▸ **EXERCICE PROPOSÉ**: Reproduisez toutes les entrées ci-dessous sans en modifier une seule ligne.

-*-*-

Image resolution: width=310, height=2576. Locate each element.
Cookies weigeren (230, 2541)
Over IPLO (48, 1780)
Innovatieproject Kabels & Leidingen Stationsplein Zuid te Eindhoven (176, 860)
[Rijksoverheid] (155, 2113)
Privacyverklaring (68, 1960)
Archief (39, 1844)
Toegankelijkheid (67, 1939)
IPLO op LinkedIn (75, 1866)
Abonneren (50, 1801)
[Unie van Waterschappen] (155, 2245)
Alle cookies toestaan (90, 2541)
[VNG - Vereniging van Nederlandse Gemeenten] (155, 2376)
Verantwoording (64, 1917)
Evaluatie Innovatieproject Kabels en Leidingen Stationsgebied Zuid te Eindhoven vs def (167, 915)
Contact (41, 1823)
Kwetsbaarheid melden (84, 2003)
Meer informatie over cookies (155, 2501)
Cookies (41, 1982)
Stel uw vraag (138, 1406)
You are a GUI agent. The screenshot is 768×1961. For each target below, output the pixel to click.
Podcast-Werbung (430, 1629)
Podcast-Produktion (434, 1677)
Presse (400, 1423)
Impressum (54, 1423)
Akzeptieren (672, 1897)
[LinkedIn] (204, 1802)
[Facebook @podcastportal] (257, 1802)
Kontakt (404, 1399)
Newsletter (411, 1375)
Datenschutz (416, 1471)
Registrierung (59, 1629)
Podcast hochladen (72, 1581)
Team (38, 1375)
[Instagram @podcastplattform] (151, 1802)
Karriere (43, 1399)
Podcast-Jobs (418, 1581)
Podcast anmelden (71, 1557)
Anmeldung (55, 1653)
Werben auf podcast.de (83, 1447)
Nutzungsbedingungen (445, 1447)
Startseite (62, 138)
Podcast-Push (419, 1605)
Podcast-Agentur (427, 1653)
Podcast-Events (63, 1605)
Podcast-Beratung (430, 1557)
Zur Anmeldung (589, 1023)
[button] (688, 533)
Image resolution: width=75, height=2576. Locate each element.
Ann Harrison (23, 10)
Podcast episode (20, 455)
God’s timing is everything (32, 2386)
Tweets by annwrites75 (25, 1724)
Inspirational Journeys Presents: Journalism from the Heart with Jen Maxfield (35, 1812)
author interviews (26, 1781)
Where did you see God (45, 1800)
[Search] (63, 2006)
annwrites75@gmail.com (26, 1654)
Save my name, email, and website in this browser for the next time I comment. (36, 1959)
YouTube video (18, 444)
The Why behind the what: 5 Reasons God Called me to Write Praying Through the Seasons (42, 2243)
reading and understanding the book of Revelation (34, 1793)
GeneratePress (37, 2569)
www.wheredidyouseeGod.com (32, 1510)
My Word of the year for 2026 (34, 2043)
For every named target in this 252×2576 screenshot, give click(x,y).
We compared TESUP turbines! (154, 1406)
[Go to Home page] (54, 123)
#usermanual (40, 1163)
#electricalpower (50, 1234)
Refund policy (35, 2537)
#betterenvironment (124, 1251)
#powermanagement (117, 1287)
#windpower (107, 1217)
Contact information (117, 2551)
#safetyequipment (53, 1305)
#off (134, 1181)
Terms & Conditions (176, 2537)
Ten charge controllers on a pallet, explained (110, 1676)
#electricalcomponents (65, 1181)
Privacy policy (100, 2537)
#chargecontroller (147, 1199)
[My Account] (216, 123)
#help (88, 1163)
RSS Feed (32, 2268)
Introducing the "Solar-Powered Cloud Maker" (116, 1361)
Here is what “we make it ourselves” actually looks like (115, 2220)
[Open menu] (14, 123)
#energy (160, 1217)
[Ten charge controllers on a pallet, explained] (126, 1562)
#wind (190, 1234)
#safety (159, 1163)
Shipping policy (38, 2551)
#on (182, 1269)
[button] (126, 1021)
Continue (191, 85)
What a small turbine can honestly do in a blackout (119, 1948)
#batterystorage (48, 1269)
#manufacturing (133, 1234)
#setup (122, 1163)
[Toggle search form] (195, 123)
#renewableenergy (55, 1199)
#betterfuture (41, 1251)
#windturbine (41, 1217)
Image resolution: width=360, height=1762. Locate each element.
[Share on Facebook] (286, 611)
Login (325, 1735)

-*-*-

▸ **RÉPONSE CORRECTE**:
Image resolution: width=310, height=2576. Locate each element.
Cookies weigeren (230, 2541)
Over IPLO (48, 1780)
Innovatieproject Kabels & Leidingen Stationsplein Zuid te Eindhoven (176, 860)
[Rijksoverheid] (155, 2113)
Privacyverklaring (68, 1960)
Archief (39, 1844)
Toegankelijkheid (67, 1939)
IPLO op LinkedIn (75, 1866)
Abonneren (50, 1801)
[Unie van Waterschappen] (155, 2245)
Alle cookies toestaan (90, 2541)
[VNG - Vereniging van Nederlandse Gemeenten] (155, 2376)
Verantwoording (64, 1917)
Evaluatie Innovatieproject Kabels en Leidingen Stationsgebied Zuid te Eindhoven vs def (167, 915)
Contact (41, 1823)
Kwetsbaarheid melden (84, 2003)
Meer informatie over cookies (155, 2501)
Cookies (41, 1982)
Stel uw vraag (138, 1406)
You are a GUI agent. The screenshot is 768×1961. For each target below, output the pixel to click.
Podcast-Werbung (430, 1629)
Podcast-Produktion (434, 1677)
Presse (400, 1423)
Impressum (54, 1423)
Akzeptieren (672, 1897)
[LinkedIn] (204, 1802)
[Facebook @podcastportal] (257, 1802)
Kontakt (404, 1399)
Newsletter (411, 1375)
Datenschutz (416, 1471)
Registrierung (59, 1629)
Podcast hochladen (72, 1581)
Team (38, 1375)
[Instagram @podcastplattform] (151, 1802)
Karriere (43, 1399)
Podcast-Jobs (418, 1581)
Podcast anmelden (71, 1557)
Anmeldung (55, 1653)
Werben auf podcast.de (83, 1447)
Nutzungsbedingungen (445, 1447)
Startseite (62, 138)
Podcast-Push (419, 1605)
Podcast-Agentur (427, 1653)
Podcast-Events (63, 1605)
Podcast-Beratung (430, 1557)
Zur Anmeldung (589, 1023)
[button] (688, 533)
Image resolution: width=75, height=2576. Locate each element.
Ann Harrison (23, 10)
Podcast episode (20, 455)
God’s timing is everything (32, 2386)
Tweets by annwrites75 (25, 1724)
Inspirational Journeys Presents: Journalism from the Heart with Jen Maxfield (35, 1812)
author interviews (26, 1781)
Where did you see God (45, 1800)
[Search] (63, 2006)
annwrites75@gmail.com (26, 1654)
Save my name, email, and website in this browser for the next time I comment. (36, 1959)
YouTube video (18, 444)
The Why behind the what: 5 Reasons God Called me to Write Praying Through the Seasons (42, 2243)
reading and understanding the book of Revelation (34, 1793)
GeneratePress (37, 2569)
www.wheredidyouseeGod.com (32, 1510)
My Word of the year for 2026 (34, 2043)
For every named target in this 252×2576 screenshot, give click(x,y).
We compared TESUP turbines! (154, 1406)
[Go to Home page] (54, 123)
#usermanual (40, 1163)
#electricalpower (50, 1234)
Refund policy (35, 2537)
#betterenvironment (124, 1251)
#powermanagement (117, 1287)
#windpower (107, 1217)
Contact information (117, 2551)
#safetyequipment (53, 1305)
#off (134, 1181)
Terms & Conditions (176, 2537)
Ten charge controllers on a pallet, explained (110, 1676)
#electricalcomponents (65, 1181)
Privacy policy (100, 2537)
#chargecontroller (147, 1199)
[My Account] (216, 123)
#help (88, 1163)
RSS Feed (32, 2268)
Introducing the "Solar-Powered Cloud Maker" (116, 1361)
Here is what “we make it ourselves” actually looks like (115, 2220)
[Open menu] (14, 123)
#energy (160, 1217)
[Ten charge controllers on a pallet, explained] (126, 1562)
#wind (190, 1234)
#safety (159, 1163)
Shipping policy (38, 2551)
#on (182, 1269)
[button] (126, 1021)
Continue (191, 85)
What a small turbine can honestly do in a blackout (119, 1948)
#batterystorage (48, 1269)
#manufacturing (133, 1234)
#setup (122, 1163)
[Toggle search form] (195, 123)
#renewableenergy (55, 1199)
#betterfuture (41, 1251)
#windturbine (41, 1217)
Image resolution: width=360, height=1762. Locate each element.
[Share on Facebook] (286, 611)
Login (325, 1735)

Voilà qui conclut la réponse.